---------- DOCUMENTO DE ORIGEM ----------
Como esperado, o erro absoluto (precisão) decresce com a proximidade da idade de corte (ano 0 = inventário pré-corte) e o erro médio se mantem próximo a zero, indicando baixo viés e alta acurácia.

E você, conhece bem a acurácia e precisão dos modelos que utiliza?

Quando analisamos as projeções na escala da fazenda/projeto ou grupos de talhões com idades mais próximas, surgem mais algumas questões importantes.

A primeira delas é a sazonalidade.

Sazonalidade e momento da medição

A sazonalidade é outro ponto de atenção que temos que ter quando usamos os modelos tradicionais.

Quando avaliamos um grupo de talhões plantados em períodos próximos, a data da medição tem forte influência na projeção, especialmente em locais com estação seca bem definida (estamos falando em grande parte do Brasil).

Isso ocorre porque a floresta não cresce de forma uniforme ao longo do ano, e os modelos tradicionais não conseguem assumir essa premissa, pela própria natureza dos modelos.

Já sabemos que a floresta tem o crescimento mais ou menos acentuado em função da disponibilidade de água e condições de temperatura (MATTOS, 2015; CAMPOE, 2016; QUEIROZ, 2020). Em locais com sazonalidade climática bem definida, por exemplo, a floresta cresce mais na época das chuvas e tem um crescimento mais lento no inverno (seca).

Caso a floresta seja medida no final da época das chuvas, a tendência é de superestimar a produção projetada, principalmente partindo de idades mais jovens. Isso ocorre porque a medição é realizada no “pico” do IMA (conforme figura abaixo) e propaga essa condição até a data futura. Se a medição ser feita no final da época de seca, ocorre o inverso.
---------- DADOS DO EXERCÍCIO ----------
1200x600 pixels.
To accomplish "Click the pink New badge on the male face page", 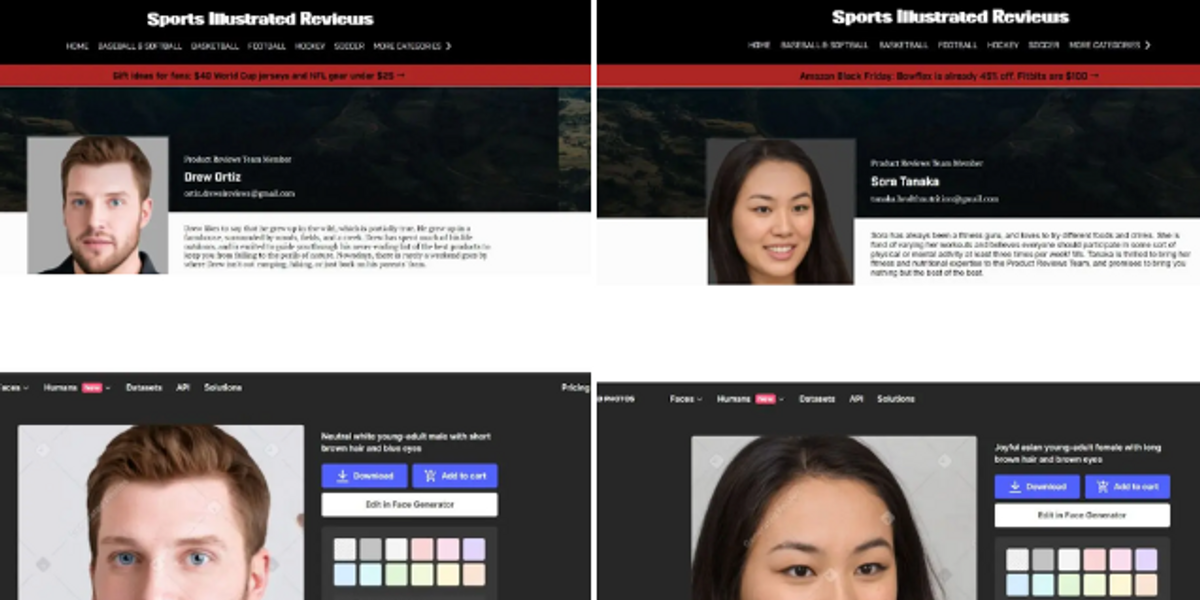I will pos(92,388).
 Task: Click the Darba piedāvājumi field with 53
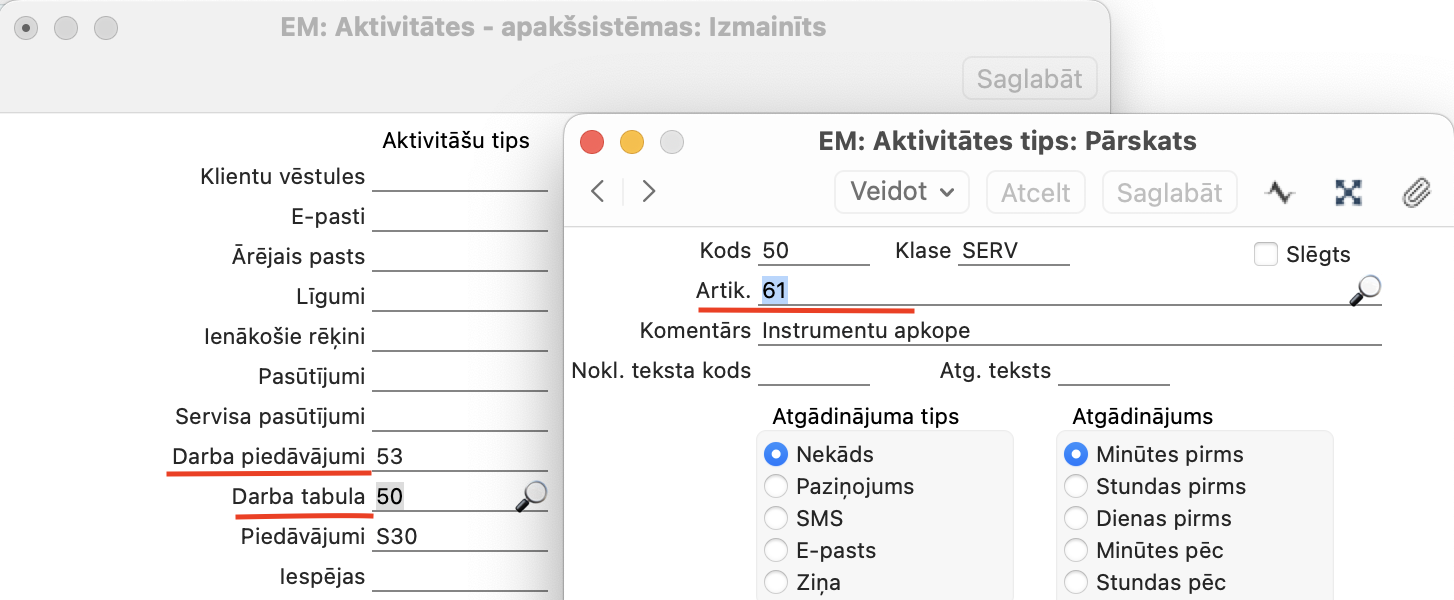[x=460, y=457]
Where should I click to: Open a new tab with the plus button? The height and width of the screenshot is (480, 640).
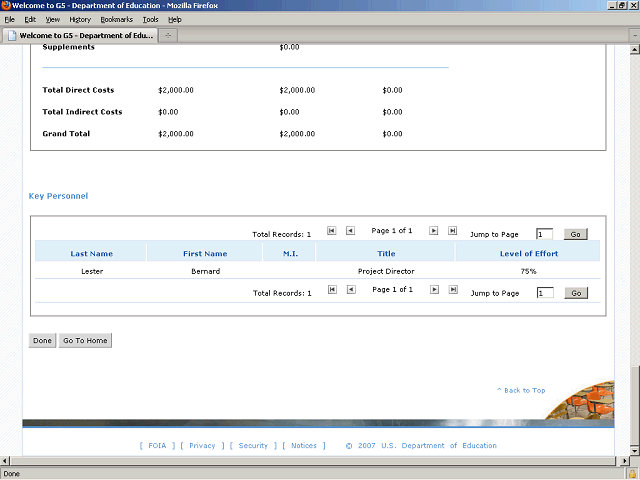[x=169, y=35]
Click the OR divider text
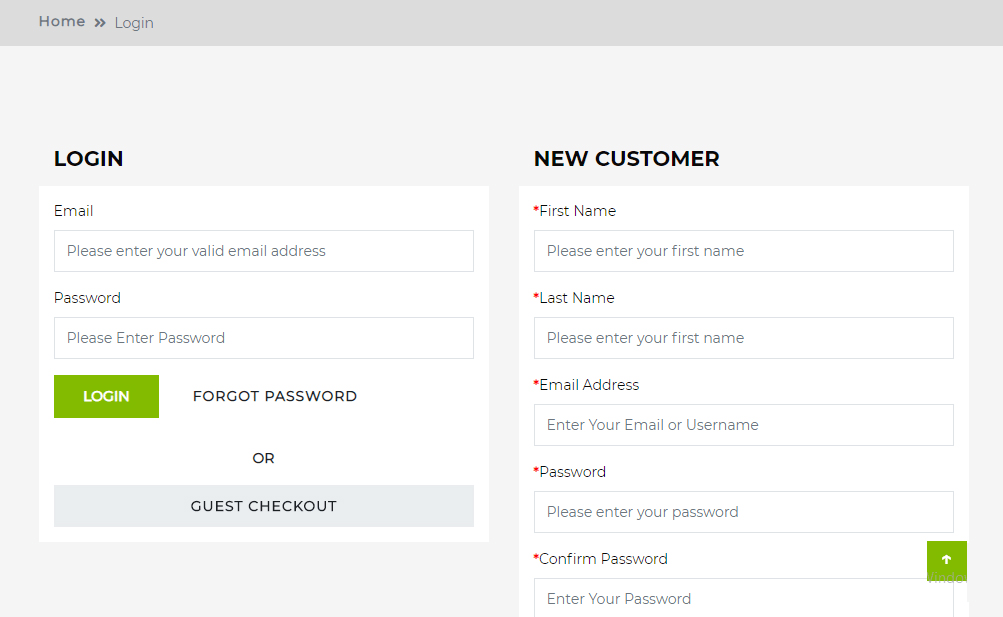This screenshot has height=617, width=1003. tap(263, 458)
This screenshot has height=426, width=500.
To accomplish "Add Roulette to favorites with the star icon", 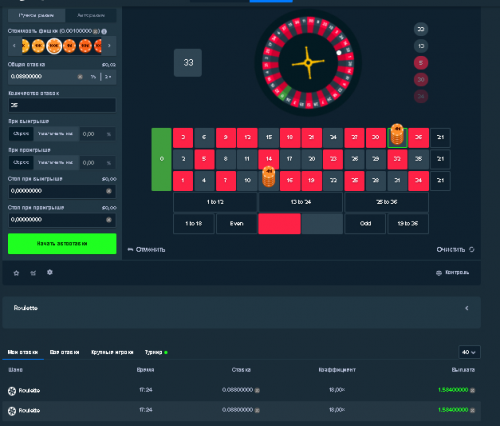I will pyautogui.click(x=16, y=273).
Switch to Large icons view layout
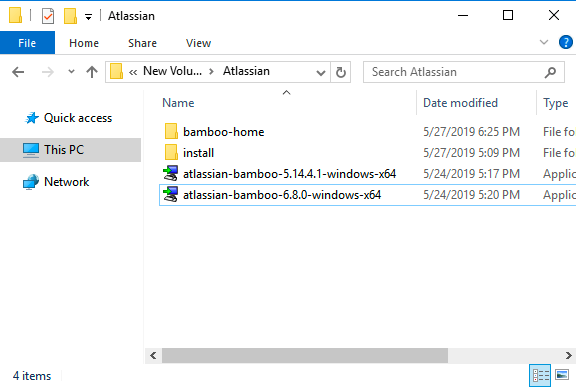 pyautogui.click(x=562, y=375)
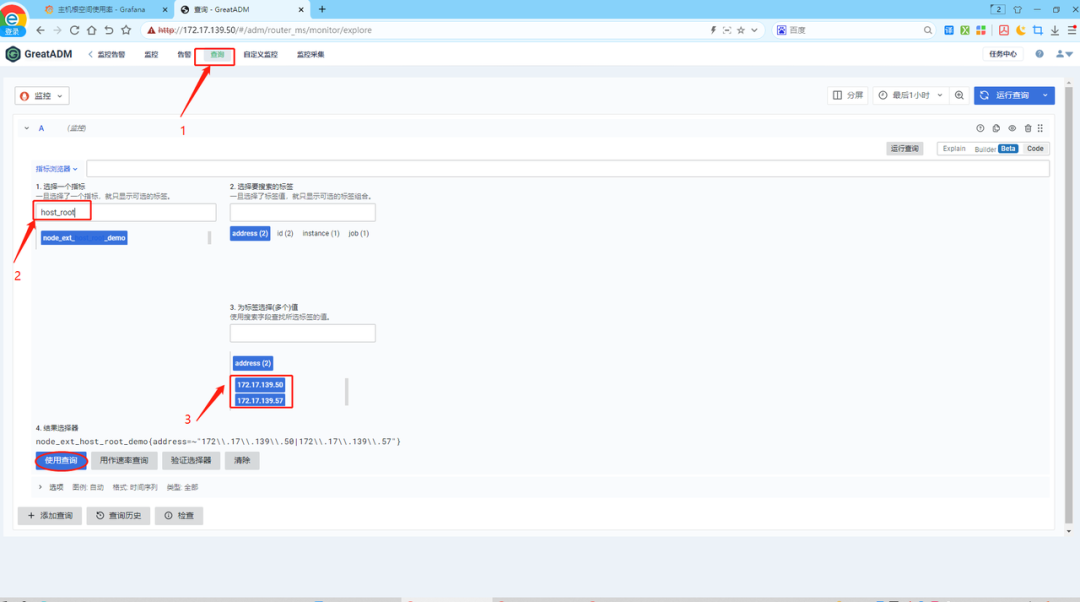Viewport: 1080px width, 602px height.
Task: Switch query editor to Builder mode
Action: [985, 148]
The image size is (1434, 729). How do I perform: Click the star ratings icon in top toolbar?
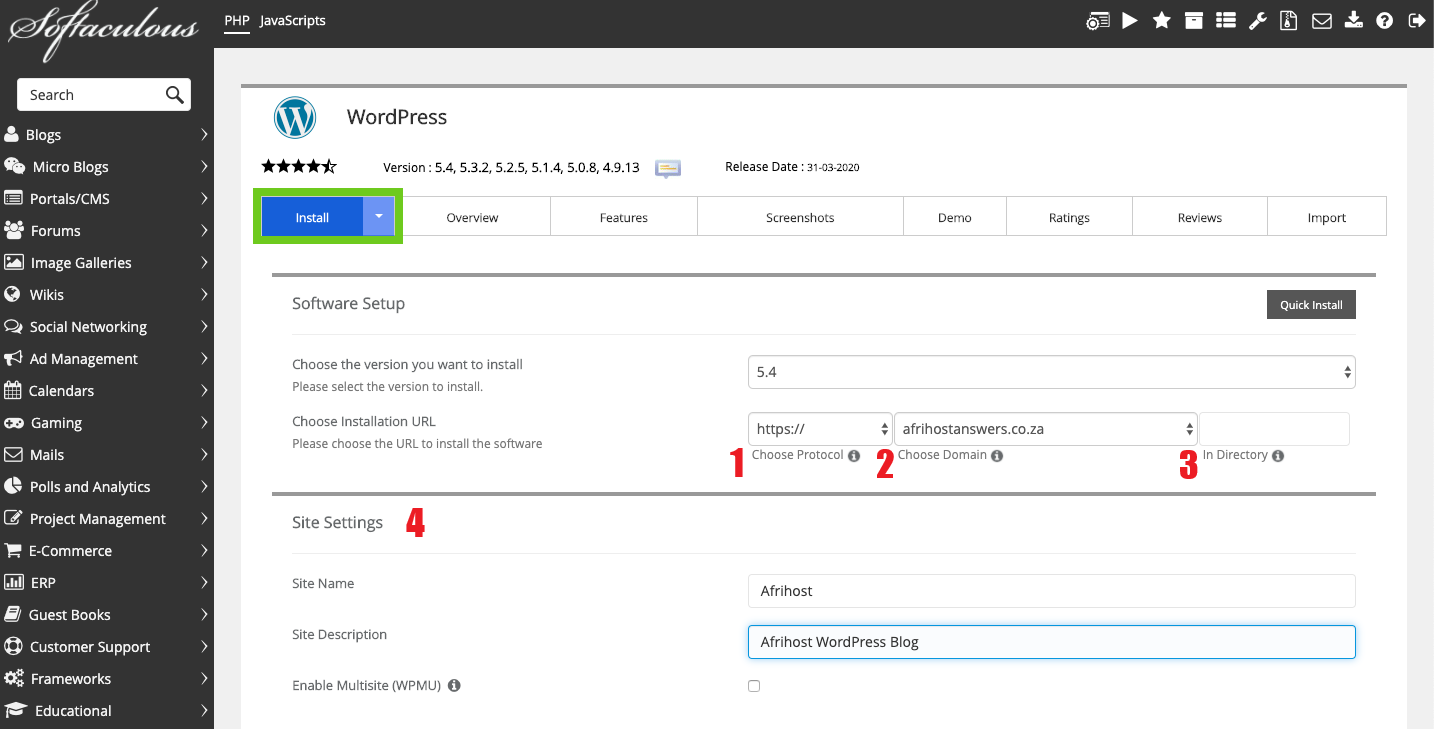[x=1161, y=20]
----------
[TAREFAS A REALIZAR]:
A) Reproduza o trecho do texto sobre projeção florestal de "Como esperado, o" até "é a sazonalidade.", trocando "talhões" por "povoamentos".
B) Continue o texto sobre projeção florestal a partir da última frase apresentada.

[CONJUNTO DE RESPOSTAS]:
A)
Como esperado, o erro absoluto (precisão) decresce com a proximidade da idade de corte (ano 0 = inventário pré-corte) e o erro médio se mantem próximo a zero, indicando baixo viés e alta acurácia.

E você, conhece bem a acurácia e precisão dos modelos que utiliza?

Quando analisamos as projeções na escala da fazenda/projeto ou grupos de povoamentos com idades mais próximas, surgem mais algumas questões importantes.

A primeira delas é a sazonalidade.

B)
Exemplo de projeções realizadas a partir de medições no final da época seca (primeiro circulo preto) e final da época de chuvas (segundo círculo preto), em comparação com o crescimento real da floresta

Outro aspecto importante a ser considerado para áreas menores e com idades mais próximas é a própria acurácia, que comentamos mais acima.

A acurácia da projeção, nesses casos, geralmente é bastante afetada pelas incertezas futuras, visto que não sabemos como as condições meteorológicas e de sanidade vão se comportar no futuro.

Para atenuar essa questão, o que propomos aqui na Geplant foi conhecer e considerar essas incertezas futuras.

Para isso, escolhemos trabalhar com uma faixa de projeção (modelo probabilístico), ao invés de estimar um valor somente (modelo determinístico).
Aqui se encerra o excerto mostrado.